═════ RECORDS SUPPLIED ═════

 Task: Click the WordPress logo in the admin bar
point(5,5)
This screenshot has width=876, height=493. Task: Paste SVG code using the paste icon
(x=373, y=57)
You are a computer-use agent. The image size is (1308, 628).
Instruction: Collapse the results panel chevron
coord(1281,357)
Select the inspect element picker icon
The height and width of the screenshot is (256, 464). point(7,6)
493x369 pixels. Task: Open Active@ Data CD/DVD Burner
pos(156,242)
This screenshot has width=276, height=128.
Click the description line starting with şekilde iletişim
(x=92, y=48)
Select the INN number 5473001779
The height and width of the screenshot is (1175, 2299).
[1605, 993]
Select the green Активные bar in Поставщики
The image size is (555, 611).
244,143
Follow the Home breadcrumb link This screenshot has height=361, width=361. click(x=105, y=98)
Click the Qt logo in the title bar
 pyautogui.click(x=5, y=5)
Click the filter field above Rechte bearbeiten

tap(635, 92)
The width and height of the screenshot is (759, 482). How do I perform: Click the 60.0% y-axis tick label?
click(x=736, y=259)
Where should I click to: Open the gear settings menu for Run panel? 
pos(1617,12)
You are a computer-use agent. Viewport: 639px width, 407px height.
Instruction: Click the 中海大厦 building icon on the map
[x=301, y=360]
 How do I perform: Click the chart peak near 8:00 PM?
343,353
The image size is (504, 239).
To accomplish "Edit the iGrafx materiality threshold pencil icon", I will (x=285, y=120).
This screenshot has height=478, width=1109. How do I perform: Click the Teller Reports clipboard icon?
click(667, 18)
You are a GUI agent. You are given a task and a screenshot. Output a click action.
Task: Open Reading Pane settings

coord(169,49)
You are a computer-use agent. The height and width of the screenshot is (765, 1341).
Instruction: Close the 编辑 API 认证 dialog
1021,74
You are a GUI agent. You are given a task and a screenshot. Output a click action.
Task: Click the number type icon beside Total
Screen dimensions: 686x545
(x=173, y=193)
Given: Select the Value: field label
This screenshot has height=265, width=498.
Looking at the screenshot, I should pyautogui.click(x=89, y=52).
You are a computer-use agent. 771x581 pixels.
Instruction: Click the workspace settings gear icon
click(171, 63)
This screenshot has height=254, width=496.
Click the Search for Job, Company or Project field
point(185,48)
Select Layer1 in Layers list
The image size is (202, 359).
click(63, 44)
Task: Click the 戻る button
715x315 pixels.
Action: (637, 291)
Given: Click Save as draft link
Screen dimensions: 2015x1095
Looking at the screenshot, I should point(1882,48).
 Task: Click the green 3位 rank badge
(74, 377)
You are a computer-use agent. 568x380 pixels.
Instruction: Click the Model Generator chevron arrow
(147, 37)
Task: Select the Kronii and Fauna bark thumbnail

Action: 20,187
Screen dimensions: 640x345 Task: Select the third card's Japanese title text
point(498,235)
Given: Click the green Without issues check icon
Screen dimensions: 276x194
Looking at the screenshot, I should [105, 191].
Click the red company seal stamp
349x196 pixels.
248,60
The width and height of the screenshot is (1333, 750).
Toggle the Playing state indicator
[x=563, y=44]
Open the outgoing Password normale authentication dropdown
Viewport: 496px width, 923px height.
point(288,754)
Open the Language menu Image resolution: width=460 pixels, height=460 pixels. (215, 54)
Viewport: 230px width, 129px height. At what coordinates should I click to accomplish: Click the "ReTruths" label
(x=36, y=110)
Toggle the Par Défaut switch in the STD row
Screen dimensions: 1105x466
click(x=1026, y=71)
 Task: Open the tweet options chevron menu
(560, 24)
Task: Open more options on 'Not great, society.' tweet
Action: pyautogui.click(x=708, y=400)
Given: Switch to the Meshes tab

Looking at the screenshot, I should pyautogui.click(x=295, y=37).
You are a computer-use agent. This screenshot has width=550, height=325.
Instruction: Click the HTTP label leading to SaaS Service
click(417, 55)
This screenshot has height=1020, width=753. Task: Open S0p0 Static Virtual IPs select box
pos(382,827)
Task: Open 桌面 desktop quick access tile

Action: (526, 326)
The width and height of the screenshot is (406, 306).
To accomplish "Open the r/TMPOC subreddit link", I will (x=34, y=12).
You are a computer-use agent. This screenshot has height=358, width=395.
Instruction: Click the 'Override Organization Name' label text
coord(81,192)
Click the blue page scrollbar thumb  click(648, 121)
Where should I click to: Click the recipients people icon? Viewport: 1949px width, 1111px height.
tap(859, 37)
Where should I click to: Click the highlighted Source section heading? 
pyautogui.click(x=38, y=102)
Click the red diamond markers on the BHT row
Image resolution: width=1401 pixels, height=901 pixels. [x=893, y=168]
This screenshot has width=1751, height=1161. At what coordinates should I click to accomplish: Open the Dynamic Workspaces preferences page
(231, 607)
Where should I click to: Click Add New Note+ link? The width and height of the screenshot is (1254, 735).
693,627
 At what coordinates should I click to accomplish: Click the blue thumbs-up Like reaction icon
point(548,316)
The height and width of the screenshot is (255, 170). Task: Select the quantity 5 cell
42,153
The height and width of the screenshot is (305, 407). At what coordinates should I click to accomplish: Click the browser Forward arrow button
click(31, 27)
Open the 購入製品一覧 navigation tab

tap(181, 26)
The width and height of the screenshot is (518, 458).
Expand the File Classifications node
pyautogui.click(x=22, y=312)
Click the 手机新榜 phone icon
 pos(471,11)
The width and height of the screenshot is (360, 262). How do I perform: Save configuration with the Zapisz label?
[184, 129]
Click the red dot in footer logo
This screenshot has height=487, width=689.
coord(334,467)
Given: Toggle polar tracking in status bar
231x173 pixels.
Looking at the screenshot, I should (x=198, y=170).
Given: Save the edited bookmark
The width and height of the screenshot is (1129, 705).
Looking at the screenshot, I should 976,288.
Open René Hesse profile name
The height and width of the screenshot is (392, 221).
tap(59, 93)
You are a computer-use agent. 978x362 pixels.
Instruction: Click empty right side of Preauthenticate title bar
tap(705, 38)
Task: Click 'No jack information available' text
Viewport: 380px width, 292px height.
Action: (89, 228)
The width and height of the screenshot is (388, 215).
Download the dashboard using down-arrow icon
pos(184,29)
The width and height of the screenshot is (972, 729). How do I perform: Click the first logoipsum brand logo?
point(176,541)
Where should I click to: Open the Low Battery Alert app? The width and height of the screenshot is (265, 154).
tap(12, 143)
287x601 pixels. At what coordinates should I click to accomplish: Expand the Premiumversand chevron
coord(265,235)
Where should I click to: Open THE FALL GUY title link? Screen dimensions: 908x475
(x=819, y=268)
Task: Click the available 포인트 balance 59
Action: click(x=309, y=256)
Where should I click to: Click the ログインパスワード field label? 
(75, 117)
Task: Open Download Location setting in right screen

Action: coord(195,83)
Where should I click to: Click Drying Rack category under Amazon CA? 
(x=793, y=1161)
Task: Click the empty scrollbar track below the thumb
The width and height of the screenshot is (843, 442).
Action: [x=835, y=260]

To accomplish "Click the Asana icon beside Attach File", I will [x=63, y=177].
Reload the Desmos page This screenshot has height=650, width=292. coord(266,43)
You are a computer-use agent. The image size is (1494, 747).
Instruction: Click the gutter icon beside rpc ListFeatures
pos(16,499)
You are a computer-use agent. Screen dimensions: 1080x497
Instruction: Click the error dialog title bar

═════

- [WHAT IS REQUIRED]: Report each line of the records above that contains the word "Instruction", reproducing every such line in full.

- [REPLY TO THE TASK]:
Instruction: Collapse the results panel chevron
Instruction: Click the 中海大厦 building icon on the map
Instruction: Close the 编辑 API 认证 dialog
Instruction: Click the workspace settings gear icon
Instruction: Click the Model Generator chevron arrow
Instruction: Click the HTTP label leading to SaaS Service
Instruction: Click the 'Override Organization Name' label text
Instruction: Click empty right side of Preauthenticate title bar
Instruction: Click the gutter icon beside rpc ListFeatures
Instruction: Click the error dialog title bar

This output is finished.